I've known since junior high that Trojans were designed to prevent life-bearing sperm from getting into a woman's vagina. They've always worked for me, and they worked for Warner Bros. too, sucking any possible life out of this never ending, incomprehensible bore of a feature.
I remember when Wolfgang Petersen could direct. But there isn't even one single shot in this mess that looks better than any 14 year old could make with a Kodak. The CGI is the worst I have ever seen. The script, by somebody who doesn't deserve mentioning, but who has NEVER written one single movie that played anywhere but in his brain, is semi-literate and so stupid and confused and simple-minded that if I did any research I'd probably discover that he is a milkman who screwed a studio executive.
Puke, puke and puke.
I truly feel bad for the actors. They seem to be trying to do what they can amidst this barrel of slops.

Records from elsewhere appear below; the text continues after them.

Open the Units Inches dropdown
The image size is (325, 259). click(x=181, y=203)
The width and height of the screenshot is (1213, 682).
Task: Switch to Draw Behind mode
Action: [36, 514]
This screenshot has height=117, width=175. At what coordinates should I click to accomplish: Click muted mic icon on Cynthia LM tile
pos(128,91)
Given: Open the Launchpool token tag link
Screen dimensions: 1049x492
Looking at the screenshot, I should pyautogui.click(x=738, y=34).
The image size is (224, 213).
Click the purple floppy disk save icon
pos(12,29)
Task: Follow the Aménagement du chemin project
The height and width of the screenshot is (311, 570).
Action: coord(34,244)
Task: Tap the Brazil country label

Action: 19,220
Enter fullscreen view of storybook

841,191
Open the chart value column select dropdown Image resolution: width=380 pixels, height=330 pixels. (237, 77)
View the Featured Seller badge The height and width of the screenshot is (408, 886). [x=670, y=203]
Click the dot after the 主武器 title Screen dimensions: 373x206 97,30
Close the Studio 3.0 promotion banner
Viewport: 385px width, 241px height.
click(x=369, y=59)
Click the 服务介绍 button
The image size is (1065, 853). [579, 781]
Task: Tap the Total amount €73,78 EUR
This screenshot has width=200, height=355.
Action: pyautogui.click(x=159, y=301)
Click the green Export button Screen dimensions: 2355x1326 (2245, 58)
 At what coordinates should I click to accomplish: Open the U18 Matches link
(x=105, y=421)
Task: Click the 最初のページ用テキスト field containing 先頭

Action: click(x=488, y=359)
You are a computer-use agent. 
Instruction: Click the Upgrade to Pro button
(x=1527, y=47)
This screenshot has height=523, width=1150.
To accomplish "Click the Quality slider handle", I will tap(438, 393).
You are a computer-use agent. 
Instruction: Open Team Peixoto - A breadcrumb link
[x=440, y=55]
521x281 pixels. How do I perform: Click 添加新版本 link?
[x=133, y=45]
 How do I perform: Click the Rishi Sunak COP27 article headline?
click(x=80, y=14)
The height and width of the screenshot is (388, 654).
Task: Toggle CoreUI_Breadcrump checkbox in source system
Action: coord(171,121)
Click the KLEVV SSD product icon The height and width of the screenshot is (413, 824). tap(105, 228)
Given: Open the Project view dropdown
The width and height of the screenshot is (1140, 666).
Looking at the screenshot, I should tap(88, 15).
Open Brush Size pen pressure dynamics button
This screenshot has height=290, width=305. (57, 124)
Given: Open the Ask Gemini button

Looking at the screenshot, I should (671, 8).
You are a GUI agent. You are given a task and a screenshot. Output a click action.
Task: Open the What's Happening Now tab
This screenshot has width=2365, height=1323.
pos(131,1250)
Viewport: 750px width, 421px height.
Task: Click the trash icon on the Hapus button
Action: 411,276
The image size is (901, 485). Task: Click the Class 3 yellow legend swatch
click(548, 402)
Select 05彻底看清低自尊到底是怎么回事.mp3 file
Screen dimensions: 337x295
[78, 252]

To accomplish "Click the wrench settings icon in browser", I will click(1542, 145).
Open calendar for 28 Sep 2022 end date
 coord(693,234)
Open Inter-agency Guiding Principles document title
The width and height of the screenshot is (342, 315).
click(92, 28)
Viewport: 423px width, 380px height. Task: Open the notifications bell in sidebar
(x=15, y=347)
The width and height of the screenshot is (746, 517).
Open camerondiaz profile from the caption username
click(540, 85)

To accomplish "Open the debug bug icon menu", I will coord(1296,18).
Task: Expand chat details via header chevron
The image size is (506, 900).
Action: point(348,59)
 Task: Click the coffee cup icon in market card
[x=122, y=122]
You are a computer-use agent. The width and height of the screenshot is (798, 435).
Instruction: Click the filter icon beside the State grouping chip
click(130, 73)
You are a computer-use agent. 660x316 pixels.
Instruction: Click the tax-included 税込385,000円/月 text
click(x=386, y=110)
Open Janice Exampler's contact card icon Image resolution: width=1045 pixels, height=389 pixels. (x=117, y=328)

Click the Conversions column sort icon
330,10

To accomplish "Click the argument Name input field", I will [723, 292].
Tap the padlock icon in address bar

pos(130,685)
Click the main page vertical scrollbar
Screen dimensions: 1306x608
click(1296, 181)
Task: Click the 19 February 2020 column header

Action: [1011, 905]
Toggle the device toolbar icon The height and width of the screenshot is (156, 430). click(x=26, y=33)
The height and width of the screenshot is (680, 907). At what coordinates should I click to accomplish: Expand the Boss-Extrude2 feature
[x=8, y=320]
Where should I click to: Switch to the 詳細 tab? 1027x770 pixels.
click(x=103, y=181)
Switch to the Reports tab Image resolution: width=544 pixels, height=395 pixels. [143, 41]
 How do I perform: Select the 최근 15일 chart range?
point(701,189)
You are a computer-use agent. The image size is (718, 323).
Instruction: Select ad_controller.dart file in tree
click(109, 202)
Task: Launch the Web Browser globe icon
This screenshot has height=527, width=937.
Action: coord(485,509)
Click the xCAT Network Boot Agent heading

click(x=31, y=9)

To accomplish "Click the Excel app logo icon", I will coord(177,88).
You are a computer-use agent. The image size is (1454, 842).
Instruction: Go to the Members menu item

I had a long conversation last night with a very bright young development executive. At one point he expressed his belief that many brilliant people in the movie industry work extremely hard to create the scripts that we may think are mediocre. He said if they're mediocre, it's be cause these brilliant people want them to be mediocre. Years, he said, are spent shaping these films into their final form.
If he's right, I'm a green Chuckle. This movie was made by illiterate morons with too much money.
Fans of The Da Vinci Code...I want to point out that Troy spelled backwards is Yort. And yort an idiot if you see this piece of crap.